■ GIVEN PROBLEM 1
Answer these questions about the passage on testing machine learning software, one answer per line:
(a) What is the existence of programs with no reliable test oracle often called?
(b) What do formal proofs of an algorithm's optimal quality fail to guarantee?
(c) What name is given to the relations between sets of inputs and their corresponding outputs in the technique presented?
■ GIVEN PROBLEM 2
In the rows starting at the line containing "Task: Uncheck the Group by type checkbox" and ending at the line containing "Looking at the screenshot, I should pos(389,257).", swap "button" for "control" and keep everything else unchanged. Return only those lines.

Quality assurance of such applications presents a challenge because conventional software testing processes do not always apply: in particular, it is difficult to detect subtle errors, faults, defects or anomalies in many applications in these domains because there is no reliable “test oracle” to indicate what the correct output should be for arbitrary input. The general class of software systems with no reliable test oracle available is sometimes known as “non-testable programs” [19]; the fact that such programs exist is often referred to as “the oracle problem”. Many of these applications fall into a category of software that Weyuker describes as “Programs which were written in order to determine the answer in the first place. There would be no need to write such programs, if the correct answer were known” [19].

The majority of the research effort in the domain of machine learning focuses on building more accurate models that can better achieve the goal of automated learning from the real world. However, to date very little work has been done on assuring the correctness of the software applications that perform machine learning. Formal proofs of an algorithm’s optimal quality do not guarantee that an application implements or uses the algorithm correctly, and thus software testing is necessary.

To help address the quality of scientific computing software, in this paper we present a technique for testing implementations of the supervised machine learning algorithms on which such software depends. Our technique is based on an approach called “metamorphic testing” [3], which uses properties of functions such that it is possible to predict expected changes to the output for particular changes to the input, based on so-called “metamorphic relations” between sets of inputs and their corresponding outputs. Although the correct output cannot be known in advance, if the change is not as expected, then either a defect in the implementation must exist, or there is a violation between the algorithm and the user’s expectation. In this way, we not only address the oracle problem so that it is possible to verify the implementation of the machine learning program, but we can also validate whether the chosen algorithm is an appropriate one to solve a given problem.

■ RECORDS TO USE
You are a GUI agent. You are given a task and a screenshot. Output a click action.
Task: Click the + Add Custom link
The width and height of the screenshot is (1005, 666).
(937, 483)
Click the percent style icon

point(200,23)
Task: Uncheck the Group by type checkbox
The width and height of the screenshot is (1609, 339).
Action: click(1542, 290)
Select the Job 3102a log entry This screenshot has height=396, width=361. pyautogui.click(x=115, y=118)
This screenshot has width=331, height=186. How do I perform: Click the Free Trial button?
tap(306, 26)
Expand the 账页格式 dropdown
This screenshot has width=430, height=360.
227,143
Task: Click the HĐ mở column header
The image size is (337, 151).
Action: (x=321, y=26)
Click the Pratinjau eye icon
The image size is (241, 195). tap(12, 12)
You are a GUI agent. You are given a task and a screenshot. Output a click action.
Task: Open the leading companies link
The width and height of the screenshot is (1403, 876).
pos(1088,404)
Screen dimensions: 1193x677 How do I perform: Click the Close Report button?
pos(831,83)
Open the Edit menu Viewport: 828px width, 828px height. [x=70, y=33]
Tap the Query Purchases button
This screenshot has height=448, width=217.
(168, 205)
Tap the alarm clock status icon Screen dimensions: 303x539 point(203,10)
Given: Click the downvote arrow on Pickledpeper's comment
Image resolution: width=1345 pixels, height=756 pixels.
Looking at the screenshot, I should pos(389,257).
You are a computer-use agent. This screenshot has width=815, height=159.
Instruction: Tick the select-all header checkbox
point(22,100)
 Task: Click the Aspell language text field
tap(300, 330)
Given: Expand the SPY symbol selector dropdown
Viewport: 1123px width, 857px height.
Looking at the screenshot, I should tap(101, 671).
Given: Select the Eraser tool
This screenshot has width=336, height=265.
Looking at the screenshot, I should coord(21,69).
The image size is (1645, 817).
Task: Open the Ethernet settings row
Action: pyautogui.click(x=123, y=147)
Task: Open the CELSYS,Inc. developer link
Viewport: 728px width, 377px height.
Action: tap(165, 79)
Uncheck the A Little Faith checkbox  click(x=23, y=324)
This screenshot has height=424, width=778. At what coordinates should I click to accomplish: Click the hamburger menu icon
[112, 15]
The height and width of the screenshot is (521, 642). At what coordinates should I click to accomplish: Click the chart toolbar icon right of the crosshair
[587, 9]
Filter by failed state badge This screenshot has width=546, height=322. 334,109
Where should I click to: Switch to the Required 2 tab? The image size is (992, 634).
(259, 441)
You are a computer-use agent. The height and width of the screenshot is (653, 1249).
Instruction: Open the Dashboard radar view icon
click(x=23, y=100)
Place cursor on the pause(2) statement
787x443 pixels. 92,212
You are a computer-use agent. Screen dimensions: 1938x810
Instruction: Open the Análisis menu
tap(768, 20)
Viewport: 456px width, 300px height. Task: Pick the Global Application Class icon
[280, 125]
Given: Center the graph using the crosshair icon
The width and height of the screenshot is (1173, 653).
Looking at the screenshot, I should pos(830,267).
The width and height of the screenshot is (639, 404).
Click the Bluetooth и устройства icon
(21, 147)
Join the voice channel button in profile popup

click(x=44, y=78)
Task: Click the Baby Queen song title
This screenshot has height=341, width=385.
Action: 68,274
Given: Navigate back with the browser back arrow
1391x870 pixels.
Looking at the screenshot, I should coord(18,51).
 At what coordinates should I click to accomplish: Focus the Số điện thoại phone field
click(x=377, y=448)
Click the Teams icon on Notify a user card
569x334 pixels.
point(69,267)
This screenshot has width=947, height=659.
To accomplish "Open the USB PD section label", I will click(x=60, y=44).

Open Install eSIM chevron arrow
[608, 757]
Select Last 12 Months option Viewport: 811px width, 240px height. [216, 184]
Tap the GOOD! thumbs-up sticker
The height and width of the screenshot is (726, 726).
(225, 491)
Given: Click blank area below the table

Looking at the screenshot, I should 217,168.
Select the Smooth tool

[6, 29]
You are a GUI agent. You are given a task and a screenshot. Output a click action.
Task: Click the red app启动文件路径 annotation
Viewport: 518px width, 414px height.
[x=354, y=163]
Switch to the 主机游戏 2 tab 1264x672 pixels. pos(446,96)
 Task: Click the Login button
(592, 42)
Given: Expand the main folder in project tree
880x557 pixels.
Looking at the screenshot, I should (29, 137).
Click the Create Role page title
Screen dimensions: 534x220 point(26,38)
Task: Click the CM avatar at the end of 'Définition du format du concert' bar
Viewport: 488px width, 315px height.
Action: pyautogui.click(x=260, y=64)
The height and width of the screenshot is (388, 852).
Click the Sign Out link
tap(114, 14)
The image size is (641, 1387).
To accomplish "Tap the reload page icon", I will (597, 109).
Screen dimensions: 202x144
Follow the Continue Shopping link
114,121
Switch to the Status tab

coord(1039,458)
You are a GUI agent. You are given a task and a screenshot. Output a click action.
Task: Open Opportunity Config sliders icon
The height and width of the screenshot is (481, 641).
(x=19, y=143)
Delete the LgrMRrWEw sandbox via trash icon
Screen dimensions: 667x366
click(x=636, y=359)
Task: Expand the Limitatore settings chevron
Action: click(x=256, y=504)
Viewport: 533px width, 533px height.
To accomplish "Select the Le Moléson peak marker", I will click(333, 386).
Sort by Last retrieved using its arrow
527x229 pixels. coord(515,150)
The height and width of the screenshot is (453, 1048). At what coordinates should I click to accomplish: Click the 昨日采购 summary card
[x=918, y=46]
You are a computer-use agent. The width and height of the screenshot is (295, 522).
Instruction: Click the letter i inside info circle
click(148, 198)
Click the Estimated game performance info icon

■ FULL SOLUTION 1
(a) The oracle problem.
(b) That an application implements or uses the algorithm correctly.
(c) Metamorphic relations.

■ FULL SOLUTION 2
Task: Uncheck the Group by type checkbox
The width and height of the screenshot is (1609, 339).
Action: click(1542, 290)
Select the Job 3102a log entry This screenshot has height=396, width=361. pyautogui.click(x=115, y=118)
This screenshot has width=331, height=186. How do I perform: Click the Free Trial control?
tap(306, 26)
Expand the 账页格式 dropdown
This screenshot has width=430, height=360.
227,143
Task: Click the HĐ mở column header
The image size is (337, 151).
Action: (x=321, y=26)
Click the Pratinjau eye icon
The image size is (241, 195). tap(12, 12)
You are a GUI agent. You are given a task and a screenshot. Output a click action.
Task: Open the leading companies link
The width and height of the screenshot is (1403, 876).
pos(1088,404)
Screen dimensions: 1193x677 How do I perform: Click the Close Report control?
pos(831,83)
Open the Edit menu Viewport: 828px width, 828px height. [x=70, y=33]
Tap the Query Purchases control
This screenshot has height=448, width=217.
(168, 205)
Tap the alarm clock status icon Screen dimensions: 303x539 point(203,10)
Given: Click the downvote arrow on Pickledpeper's comment
Image resolution: width=1345 pixels, height=756 pixels.
Looking at the screenshot, I should pos(389,257).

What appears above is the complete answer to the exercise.